Regardless, this TSX stock has continued to spew out a ton of free cash from its current businesses. Today, Enghouse’s balance sheet has around $200 million of net cash. With a slightly depressed valuation, it certainly could be an attractive acquisition candidate for private equity, a pension plan, or a company like Brookfield Business Partners looking for high-yielding software assets.
Enghouse CEO Steve Sadler is approaching 70 years old. Alongside, Pierre Lassonde, Mr. Sadler owns a large stake in the business. With markets near all-time highs, now may be an opportune time for them to cash out on this TSX stock. Regardless of what happens, this is a high-quality business and certainly worth holding on to see what unfolds as we come to the end of the year.
Could new leadership change this dividend stock’s trajectory?
In other news, Pembina Pipeline (TSX:PPL)(NYSE:PBA) announced that its long-time CEO Mick Dilger is stepping down.

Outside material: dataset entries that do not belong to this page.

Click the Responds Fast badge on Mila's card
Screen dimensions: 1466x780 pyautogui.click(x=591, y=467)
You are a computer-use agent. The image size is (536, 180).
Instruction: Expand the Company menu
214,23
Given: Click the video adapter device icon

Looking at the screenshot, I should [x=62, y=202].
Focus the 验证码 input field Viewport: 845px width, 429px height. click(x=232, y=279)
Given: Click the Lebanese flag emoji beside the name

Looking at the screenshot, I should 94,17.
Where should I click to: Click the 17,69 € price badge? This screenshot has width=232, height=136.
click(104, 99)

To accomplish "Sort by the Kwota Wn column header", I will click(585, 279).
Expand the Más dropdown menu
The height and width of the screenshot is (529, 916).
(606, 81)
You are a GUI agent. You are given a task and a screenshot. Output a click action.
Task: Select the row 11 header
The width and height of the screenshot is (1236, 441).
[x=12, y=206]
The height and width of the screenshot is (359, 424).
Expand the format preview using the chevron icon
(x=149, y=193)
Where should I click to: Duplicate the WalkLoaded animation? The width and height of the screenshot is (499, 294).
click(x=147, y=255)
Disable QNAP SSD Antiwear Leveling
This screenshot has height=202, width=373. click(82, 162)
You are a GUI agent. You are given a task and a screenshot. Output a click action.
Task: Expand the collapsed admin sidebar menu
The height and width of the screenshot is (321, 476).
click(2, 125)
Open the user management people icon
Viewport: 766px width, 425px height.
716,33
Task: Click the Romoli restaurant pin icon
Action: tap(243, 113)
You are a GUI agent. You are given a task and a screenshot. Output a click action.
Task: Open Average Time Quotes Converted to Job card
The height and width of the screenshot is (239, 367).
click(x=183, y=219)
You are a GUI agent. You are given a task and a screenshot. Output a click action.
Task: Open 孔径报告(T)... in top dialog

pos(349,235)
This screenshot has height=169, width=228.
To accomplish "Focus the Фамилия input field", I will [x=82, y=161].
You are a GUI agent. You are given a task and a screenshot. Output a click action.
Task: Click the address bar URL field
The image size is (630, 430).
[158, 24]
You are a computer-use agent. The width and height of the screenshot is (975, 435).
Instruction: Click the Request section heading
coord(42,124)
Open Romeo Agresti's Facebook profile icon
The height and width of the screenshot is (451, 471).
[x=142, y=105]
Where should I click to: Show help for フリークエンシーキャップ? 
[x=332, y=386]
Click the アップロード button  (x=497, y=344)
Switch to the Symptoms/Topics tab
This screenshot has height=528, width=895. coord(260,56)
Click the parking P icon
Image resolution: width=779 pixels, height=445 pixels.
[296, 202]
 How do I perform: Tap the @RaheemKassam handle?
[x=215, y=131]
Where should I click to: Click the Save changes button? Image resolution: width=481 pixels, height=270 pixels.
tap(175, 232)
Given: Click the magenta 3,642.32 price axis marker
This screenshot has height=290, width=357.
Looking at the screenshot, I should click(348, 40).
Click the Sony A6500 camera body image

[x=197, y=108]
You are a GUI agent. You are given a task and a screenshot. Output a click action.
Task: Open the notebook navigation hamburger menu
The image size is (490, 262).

The company said he was departing to pursue other opportunities. However, the speedy exit is somewhat unusual and abrupt.
Mr. Dilger helped the midstream and pipeline company aggressively expand over the past few years, especially through acquisition. It acquired Veresen, the Cochin Pipeline, and recently attempted to take over Inter Pipeline. Today, its infrastructure enterprise spans across Canada and the United States. Pembina is one of the largest energy infrastructure stocks on the TSX.
Current CFO Scott Burrows will assume the CEO role in the interim while the company completes a formal replacement process. Clearly, the market was a little shocked because the stock dropped a few percentage points.
As it searches out a new leader, this will certainly be one TSX dividend stock to watch in December. Given that much of the current leadership team is intact, chances are good that Pembina continues its post-pandemic recovery course.